- Genre: Drama
- Written by: Nancey Silvers
- Directed by: Sheldon Larry
- Starring: Gena Rowlands; Louis Gossett Jr.; Penny Fuller; Stella Parton; Helen Floyd; Penny Bae Bridges;
- Music by: J. A. C. Redford
- Country of origin: United States
- Original language: English

Production
- Executive producers: Louis Gossett Jr.; Dennis Considine; Jeffrey S. Grant; Dan Wigutow;
- Cinematography: Karl Herrmann
- Editor: Paul LaMastra
- Running time: 120 minutes
- Production companies: Columbia TriStar International Television; Logo Entertainment; TeleVest Entertainment;

Original release
- Network: CBS
- Release: March 19, 2000

= The Color of Love: Jacey's Story =

The Color of Love: Jacey's Story is a 2000 American drama television film directed by Sheldon Larry, written by Nancey Silvers, and starring Gena Rowlands and Louis Gossett Jr. It aired on CBS on March 19, 2000.

==Plot==
Orphaned after an accident, Jacey (Penny Bae Bridges) is put under the care of her grandmother, Georgia Porter (Gena Rowlands), a white Southern woman she had never met before. This comes as a shock to Georgia, who didn't know that her son-in-law was an African-American.
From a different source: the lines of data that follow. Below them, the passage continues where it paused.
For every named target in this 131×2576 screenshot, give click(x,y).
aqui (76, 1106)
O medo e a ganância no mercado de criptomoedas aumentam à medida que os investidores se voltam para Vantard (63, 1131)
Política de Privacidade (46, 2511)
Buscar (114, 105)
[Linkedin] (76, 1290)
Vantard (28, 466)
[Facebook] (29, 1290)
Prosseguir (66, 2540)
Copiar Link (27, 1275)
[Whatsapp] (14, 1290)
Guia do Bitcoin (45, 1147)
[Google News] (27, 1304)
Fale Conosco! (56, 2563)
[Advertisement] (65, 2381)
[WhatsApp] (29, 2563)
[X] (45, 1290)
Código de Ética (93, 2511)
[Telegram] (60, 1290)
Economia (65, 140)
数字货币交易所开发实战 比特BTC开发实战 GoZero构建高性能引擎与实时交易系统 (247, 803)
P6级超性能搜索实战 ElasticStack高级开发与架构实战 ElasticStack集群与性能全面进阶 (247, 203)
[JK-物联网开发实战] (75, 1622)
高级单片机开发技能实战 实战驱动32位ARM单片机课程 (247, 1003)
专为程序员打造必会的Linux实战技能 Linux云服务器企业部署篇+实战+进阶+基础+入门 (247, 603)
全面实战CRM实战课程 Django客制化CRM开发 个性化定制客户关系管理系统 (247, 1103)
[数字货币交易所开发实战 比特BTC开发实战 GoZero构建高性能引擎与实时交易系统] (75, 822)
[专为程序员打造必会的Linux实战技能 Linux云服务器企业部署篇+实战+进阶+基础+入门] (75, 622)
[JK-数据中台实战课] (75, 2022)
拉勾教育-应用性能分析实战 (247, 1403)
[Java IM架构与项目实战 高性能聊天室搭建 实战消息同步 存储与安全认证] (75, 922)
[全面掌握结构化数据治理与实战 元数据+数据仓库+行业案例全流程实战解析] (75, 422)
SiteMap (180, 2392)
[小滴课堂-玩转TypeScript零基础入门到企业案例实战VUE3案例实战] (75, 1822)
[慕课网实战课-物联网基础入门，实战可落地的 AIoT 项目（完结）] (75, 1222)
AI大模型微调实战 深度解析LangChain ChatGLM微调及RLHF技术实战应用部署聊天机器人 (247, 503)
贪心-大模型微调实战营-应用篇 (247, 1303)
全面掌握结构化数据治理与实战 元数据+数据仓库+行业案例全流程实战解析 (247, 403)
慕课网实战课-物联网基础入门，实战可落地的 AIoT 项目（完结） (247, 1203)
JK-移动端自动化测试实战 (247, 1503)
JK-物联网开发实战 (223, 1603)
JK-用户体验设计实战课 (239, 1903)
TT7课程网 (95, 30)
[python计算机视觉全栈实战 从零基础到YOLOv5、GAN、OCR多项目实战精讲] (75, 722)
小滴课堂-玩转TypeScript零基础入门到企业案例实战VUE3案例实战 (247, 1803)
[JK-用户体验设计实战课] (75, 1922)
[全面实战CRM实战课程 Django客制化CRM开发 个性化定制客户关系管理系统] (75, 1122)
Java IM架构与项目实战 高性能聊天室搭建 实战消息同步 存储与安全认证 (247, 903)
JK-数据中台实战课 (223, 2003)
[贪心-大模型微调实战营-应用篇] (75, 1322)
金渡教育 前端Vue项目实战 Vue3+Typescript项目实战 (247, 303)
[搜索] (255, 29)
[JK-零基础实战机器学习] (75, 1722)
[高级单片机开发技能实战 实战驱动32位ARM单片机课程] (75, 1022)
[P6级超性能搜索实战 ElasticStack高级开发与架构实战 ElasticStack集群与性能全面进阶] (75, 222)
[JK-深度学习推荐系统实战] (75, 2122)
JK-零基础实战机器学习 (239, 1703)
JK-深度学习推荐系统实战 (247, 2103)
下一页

Georgia and Jacey do their best to overcome the stereotypes they both hold, but things get even more complicated when Jacey's paternal grandfather, Lou Hastings (Louis Gossett Jr.), also claims custody.

==Cast==
- Gena Rowlands as Georgia Porter
- Louis Gossett Jr. as Lou Hastings
- Penny Fuller as Madeleine Porter
- Stella Parton as Ellen Fuller
- Helen Floyd as Betty Watson
- Penny Bae Bridges as Jacey Hastings

==Production==
Filming took place in Wilmington, North Carolina.

==Reception==
Ramin Zahed of Variety gave the film a mixed review, stating: "Watching the sentimental telepic "The Color of Love: Jacey’s Story," feels a lot like visiting your grandma and eating her homemade pie. The experience is terribly predictable, but you go through with it, because of the comfort it offers."

For her performance, Gena Rowlands was nominated for a Primetime Emmy Award in the category of Outstanding Lead Actress in a Miniseries or a Movie. The film was also nominated for two Satellite Awards: one for Gossett Jr. in the category of Best Performance by an Actor in a Miniseries or a Motion Picture Made for Television, and one for Rowlands in the category of Best Performance by an Actress in a Miniseries or a Motion Picture Made for Television.